ESC Heart Failure, 2025

Hubbell K., Rao V., Scherzer R., Shlipak M., Ivery‐Miranda J., Bansal N., Cox Z., Testani J., Estrella M.

Disease areaApplication areaSample typeProducts
CVD
Nephrology
Pathophysiology
Patient Stratification
Plasma
Olink Explore 3072/384

Olink Explore 3072/384

Abstract

Aims

Most proteomic analyses in patients with heart failure (HF) focus on the stable ambulatory setting; pathways that drive acute decompensated heart failure (ADHF) are largely uncharacterized. We aimed to examine the associations of cardiometabolic proteins with HF rehospitalization, mortality and diuretic response in patients with ADHF.

Methods

The Mechanisms of Diuretic Resistance Cohort comprised patients hospitalized for ADHF at Yale New Haven Hospital from 2015 to 2020. We quantified 369 serum proteins and evaluated their associations with rehospitalization, mortality or diuretic response, using individual and combined biomarkers. Models adjusted for sociodemographic/lifestyle factors, comorbidities and clinical factors.
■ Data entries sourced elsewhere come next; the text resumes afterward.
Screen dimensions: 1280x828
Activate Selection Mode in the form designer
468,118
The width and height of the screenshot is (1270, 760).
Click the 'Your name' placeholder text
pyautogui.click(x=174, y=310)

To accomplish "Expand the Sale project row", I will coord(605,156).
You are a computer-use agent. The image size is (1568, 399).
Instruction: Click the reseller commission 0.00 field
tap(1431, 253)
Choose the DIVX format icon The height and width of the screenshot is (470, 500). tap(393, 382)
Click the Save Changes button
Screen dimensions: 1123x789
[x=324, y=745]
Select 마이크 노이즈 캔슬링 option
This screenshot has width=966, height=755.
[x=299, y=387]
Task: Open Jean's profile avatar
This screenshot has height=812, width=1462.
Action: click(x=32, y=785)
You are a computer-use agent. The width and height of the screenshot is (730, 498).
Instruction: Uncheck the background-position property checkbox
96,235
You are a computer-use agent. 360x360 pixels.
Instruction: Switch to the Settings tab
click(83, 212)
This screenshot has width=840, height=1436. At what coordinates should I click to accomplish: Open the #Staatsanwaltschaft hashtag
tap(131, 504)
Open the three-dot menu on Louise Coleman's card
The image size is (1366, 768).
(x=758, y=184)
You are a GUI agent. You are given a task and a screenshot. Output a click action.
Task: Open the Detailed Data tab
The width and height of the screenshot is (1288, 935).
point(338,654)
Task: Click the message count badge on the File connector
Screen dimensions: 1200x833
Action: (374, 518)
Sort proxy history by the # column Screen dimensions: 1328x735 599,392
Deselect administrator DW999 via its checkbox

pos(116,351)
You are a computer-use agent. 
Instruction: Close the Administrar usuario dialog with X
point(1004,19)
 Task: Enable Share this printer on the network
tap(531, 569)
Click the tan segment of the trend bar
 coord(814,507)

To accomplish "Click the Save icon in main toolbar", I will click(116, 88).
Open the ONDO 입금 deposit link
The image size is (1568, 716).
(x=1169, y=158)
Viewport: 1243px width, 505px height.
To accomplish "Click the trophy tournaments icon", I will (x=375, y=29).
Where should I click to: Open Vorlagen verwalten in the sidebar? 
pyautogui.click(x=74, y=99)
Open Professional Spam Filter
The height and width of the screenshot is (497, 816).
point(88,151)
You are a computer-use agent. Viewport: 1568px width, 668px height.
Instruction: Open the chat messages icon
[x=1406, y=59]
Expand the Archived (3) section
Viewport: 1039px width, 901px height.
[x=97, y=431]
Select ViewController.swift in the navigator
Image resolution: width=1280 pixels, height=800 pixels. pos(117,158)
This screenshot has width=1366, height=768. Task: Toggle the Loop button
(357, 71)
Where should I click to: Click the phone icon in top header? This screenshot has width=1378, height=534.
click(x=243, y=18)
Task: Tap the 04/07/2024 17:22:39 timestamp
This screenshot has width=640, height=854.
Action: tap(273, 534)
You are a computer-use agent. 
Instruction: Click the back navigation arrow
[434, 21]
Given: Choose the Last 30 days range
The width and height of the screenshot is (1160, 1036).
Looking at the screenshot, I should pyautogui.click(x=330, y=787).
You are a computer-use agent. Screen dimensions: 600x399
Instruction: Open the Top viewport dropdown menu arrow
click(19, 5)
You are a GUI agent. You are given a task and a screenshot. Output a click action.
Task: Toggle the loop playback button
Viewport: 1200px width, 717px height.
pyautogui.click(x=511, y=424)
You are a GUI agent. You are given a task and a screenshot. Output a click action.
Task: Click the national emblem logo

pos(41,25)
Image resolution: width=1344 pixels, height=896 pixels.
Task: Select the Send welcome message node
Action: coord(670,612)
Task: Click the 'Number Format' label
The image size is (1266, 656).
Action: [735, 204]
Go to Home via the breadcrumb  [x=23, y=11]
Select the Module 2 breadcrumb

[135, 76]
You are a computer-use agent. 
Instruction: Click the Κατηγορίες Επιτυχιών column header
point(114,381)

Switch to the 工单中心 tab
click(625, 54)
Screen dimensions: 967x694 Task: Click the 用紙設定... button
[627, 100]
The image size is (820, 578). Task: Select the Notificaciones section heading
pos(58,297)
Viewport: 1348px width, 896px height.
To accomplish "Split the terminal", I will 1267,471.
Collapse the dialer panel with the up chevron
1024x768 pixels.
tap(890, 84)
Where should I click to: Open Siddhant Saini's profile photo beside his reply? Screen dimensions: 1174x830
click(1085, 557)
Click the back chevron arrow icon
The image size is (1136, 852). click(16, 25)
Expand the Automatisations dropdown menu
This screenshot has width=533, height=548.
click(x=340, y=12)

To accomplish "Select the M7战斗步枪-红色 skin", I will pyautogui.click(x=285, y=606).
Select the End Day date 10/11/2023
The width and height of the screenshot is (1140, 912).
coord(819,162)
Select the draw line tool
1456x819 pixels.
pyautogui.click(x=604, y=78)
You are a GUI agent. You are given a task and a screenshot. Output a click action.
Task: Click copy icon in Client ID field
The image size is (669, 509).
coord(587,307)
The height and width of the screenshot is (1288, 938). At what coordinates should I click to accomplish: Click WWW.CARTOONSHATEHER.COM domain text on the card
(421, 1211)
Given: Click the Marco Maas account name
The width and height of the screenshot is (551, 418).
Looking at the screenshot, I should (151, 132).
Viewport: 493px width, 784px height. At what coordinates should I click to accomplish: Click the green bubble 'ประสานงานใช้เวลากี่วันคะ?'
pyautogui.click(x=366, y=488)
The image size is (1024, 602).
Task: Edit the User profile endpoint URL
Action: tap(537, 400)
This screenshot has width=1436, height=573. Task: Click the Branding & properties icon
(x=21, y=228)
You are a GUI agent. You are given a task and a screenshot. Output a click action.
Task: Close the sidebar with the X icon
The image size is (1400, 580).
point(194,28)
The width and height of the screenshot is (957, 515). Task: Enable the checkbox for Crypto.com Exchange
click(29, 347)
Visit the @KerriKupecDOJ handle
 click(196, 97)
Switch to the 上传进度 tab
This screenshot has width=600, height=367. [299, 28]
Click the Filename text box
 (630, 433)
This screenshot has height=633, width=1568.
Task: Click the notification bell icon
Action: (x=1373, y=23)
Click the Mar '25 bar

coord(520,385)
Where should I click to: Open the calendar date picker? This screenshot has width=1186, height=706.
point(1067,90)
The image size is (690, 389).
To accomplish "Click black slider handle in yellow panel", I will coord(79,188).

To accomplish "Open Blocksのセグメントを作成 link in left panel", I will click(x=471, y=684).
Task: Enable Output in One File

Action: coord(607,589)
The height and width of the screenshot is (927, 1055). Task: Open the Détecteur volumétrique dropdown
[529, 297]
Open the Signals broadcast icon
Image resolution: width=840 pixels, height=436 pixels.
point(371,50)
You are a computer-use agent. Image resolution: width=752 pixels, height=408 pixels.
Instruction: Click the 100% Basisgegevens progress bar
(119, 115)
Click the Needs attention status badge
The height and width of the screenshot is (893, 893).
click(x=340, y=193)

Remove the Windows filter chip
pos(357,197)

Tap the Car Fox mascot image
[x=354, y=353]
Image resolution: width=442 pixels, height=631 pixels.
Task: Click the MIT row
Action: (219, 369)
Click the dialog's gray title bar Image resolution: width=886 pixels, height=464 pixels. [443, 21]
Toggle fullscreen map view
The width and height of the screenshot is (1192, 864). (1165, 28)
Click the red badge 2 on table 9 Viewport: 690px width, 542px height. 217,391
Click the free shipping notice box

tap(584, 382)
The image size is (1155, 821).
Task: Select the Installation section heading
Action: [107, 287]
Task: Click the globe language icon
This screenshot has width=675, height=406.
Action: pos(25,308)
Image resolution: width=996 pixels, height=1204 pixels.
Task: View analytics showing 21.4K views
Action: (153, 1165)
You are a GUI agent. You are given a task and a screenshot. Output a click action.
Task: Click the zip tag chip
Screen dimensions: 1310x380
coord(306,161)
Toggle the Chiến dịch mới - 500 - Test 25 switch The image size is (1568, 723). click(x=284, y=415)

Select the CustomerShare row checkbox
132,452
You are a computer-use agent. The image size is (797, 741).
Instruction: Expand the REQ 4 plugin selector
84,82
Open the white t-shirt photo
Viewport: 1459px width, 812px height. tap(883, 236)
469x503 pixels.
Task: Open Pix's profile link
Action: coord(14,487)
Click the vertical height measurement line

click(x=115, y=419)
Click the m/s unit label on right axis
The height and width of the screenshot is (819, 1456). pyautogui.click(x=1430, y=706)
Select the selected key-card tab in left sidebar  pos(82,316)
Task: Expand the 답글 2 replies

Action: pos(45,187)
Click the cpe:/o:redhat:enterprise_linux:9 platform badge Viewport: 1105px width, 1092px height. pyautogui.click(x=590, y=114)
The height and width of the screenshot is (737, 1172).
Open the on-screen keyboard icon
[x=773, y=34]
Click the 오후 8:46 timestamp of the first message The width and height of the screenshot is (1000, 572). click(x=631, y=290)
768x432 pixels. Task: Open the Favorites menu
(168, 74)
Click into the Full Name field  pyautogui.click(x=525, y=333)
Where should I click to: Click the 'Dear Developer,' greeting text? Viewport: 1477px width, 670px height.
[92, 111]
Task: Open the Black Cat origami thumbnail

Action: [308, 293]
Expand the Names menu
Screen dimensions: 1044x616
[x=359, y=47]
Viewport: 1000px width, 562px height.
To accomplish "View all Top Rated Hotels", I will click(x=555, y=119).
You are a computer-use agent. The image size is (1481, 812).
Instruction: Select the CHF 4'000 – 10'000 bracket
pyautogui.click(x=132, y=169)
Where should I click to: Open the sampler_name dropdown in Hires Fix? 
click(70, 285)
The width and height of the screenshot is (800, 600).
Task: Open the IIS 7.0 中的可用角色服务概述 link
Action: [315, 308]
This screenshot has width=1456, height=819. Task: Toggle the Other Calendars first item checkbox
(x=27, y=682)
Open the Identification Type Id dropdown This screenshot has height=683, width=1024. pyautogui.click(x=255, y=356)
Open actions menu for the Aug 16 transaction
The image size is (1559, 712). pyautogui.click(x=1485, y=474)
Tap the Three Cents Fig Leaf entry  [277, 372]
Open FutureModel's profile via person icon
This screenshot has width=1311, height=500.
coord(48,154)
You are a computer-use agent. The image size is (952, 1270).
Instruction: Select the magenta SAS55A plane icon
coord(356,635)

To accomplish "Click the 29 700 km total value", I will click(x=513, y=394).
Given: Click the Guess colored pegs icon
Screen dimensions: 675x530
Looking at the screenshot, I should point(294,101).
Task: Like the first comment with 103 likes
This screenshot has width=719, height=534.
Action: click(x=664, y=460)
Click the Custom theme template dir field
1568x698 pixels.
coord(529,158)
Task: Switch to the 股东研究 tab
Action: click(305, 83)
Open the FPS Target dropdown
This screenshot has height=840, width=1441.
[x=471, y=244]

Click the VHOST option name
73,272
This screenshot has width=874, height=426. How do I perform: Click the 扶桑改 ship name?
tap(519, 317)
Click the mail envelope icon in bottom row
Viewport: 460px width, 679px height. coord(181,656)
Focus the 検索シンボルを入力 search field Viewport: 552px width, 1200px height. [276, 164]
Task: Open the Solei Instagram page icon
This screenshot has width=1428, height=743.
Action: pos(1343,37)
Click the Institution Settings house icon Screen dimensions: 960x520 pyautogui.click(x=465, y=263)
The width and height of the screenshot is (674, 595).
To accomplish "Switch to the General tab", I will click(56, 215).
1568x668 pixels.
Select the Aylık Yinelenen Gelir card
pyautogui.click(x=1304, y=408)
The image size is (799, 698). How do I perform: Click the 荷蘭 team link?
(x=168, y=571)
For individual biomarker models, significant proteins were those with a false‐discovery rate q‐value (FDRq) <1%, while combined biomarker models used a penalized cross‐validated log‐likelihood method to reduce false positives.

Results

Of 401 patients enrolled, median age was 65 years; 36% were female. Six (C1QTNF1, CTSD, FCN2, SERPINA12, TFRC and TNFRSF10C) were associated with increased risk of HF rehospitalization [hazard ratio (HR) ranging from 1.2 to 1.35 per standard deviation (SD) protein concentration] while one (SDC1) was associated with decreased risk (HR = 0.77 per SD protein concentration). Three (CDH1, FABP6 and TNC) were associated with mortality (HR ranging from 1.35 to 1.64 per SD protein concentration). Three (MMP7, PGLYRP1 and REN) were associated with reduced diuretic response (% Estimate ranging from −12.2% to −18.6% per SD protein concentration). Among all proteins, those associated with lower diuretic response correlated with greater mortality risk [Spearman r = −0.63 (95% confidence interval: −0.56, −0.69)].

Conclusions

Several proteins with known associations with cardiometabolic disease were associated with poor outcomes or reduced diuretic response. They have known roles in inflammatory, metabolic and cardiac or kidney remodelling pathways and may point to novel pathways in ADHF that warrant investigation as potential prognostic tools and targets for intervention.